Vibration Finishing, Centrifugal Barrel Finishing Mach […]
Vibration Finishing, Centrifugal Barrel Finishing Machine , and Turbo Grinding are the three technologies for gear finishing, improving performance and extending service life.
Isotropic finishing can have a huge impact on gear performance and service life so that some racing teams disassemble inventory gear sets and components and send them out for isotropic completion for performance and longevity benefits.
This includes gear manufacturing. Depending on the application, three quality finishing methods for producing gear surface finishes help to improve performance and extend service life.
Vibratory Finishing - Traditional and dominant, familiar vibrating bowls or barrels have small or large sizes and have been around for decades. In vibratory finishing, chemically assisted vibration finishing has a relatively new wrinkle that uses specially formulated compounds and non-abrasive media to create a conversion coating on gears and similar components. This makes it possible to develop horizontal surfaces with micro-finished surface properties. This technology is particularly suitable for automotive gear train systems and engine components such as camshafts and crankshafts and is widely used in racing teams for performance advantages.
Centrifugal barrel finishing - This high-energy method is a mechanical acceleration method used to create edge contours and isotropic miniature finishes on the gears. This method is used by various gear manufacturers and high-performance racing teams to improve the surface finish and durability of the gear set. It is also capable of producing low microinch surface finishes to improve the load-bearing quality of the mating surfaces and to produce beneficial compressive and cold hardening properties useful for high-stress components. A range of processes (similar to roughing, finishing and polishing) are often used to develop highly finished surfaces.
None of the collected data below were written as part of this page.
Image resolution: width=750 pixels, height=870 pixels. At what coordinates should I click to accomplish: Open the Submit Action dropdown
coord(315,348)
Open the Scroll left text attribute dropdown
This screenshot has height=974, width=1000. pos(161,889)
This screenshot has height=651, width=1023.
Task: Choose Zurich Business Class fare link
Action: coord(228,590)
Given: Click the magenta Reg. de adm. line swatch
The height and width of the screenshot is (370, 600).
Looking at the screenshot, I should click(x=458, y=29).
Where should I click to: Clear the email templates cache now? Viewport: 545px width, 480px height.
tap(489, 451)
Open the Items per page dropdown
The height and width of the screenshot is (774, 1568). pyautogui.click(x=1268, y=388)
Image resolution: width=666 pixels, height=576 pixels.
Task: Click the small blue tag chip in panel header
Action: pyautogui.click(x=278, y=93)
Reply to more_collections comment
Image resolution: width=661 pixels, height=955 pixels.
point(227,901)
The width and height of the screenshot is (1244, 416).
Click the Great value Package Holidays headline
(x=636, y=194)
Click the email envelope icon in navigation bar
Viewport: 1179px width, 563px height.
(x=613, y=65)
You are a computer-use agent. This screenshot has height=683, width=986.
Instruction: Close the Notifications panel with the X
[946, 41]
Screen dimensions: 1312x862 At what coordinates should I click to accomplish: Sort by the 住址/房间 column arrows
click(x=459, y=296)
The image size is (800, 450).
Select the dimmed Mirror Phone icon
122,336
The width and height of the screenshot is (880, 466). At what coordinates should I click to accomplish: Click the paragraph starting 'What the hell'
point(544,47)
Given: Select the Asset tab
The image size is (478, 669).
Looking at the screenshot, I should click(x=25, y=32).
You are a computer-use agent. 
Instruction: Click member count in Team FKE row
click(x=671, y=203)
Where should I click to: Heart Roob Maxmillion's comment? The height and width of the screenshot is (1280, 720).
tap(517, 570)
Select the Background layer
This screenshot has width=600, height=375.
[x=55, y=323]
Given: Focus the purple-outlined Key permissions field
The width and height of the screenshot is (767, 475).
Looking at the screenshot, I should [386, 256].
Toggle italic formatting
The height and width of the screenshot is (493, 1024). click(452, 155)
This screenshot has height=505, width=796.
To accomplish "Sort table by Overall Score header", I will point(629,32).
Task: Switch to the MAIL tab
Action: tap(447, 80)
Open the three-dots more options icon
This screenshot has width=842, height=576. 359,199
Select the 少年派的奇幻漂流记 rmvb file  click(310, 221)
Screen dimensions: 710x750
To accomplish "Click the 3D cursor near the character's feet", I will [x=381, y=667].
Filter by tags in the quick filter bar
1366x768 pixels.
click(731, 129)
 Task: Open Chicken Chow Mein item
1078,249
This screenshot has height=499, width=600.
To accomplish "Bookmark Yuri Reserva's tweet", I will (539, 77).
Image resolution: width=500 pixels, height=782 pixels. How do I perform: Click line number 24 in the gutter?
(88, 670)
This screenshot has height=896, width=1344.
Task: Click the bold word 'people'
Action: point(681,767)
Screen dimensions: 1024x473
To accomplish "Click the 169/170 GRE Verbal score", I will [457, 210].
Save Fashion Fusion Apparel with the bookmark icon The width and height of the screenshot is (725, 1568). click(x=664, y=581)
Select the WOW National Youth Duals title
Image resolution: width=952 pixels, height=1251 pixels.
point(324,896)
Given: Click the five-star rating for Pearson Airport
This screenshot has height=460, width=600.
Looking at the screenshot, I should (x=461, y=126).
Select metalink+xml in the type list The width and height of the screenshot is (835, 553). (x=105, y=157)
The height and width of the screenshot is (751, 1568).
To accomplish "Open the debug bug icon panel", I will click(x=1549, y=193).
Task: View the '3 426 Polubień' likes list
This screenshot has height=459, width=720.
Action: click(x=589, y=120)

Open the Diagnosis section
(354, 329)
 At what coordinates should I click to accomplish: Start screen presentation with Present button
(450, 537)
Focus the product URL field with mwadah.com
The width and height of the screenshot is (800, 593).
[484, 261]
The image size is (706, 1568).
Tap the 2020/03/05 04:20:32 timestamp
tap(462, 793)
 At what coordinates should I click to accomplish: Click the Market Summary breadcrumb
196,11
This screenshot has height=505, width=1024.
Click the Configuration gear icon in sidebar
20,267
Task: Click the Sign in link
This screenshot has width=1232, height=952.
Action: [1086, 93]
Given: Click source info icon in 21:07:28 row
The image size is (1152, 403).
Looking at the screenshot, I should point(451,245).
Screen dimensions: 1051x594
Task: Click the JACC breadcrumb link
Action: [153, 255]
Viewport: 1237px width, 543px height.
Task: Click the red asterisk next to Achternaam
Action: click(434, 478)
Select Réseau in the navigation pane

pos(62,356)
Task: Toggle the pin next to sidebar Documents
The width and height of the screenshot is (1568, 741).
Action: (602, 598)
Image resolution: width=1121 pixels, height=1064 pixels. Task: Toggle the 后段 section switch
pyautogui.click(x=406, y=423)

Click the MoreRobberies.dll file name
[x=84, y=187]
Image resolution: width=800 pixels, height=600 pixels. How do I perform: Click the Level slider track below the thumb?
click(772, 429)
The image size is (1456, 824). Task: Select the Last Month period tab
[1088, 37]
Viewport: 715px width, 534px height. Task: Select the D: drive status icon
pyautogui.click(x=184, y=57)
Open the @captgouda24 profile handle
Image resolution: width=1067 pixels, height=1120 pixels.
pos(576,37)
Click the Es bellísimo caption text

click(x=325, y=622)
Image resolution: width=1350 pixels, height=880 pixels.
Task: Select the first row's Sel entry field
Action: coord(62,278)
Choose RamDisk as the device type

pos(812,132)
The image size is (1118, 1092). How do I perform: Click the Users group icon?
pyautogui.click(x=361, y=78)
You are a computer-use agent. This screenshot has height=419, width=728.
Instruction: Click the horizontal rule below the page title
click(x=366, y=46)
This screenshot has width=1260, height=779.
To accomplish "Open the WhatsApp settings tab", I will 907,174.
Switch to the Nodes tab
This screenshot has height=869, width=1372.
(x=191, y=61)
The high centrifugal force and speed of the process achieve a high level of surface finish in short cycle time.
Here is an illustration of the isotropic surface treatment of gears, a technical term used to distinguish between random and non-directional surface finish patterns. This is in contrast to surfaces developed by all common processing and grinding methods, characterized by Gaussian peaks and valleys distributed parallel to each other, exhibiting a positively deflected surface with surface peaks and roughness on the front surface.
According to this definition, all quality processing methods can be said to be isotropic. However, the above process has been optimized to consistently produce a gear surface finish that improves overall performance and extends service life.
A feature that separates TAM from vibration or centrifugal gear finishing is that it is a dry process that does not use a fluid medium, rather than complete machining rather than complete finishing. The part is fixed to the spindle, similar to a horizontal machining center, and rotates at 500 to 2,000 rpm, completely wrapped in a cloud of abrasive media. When using dry-polished soft particles for secondary operations, a highly refined surface can be developed and finished with a finely polished material.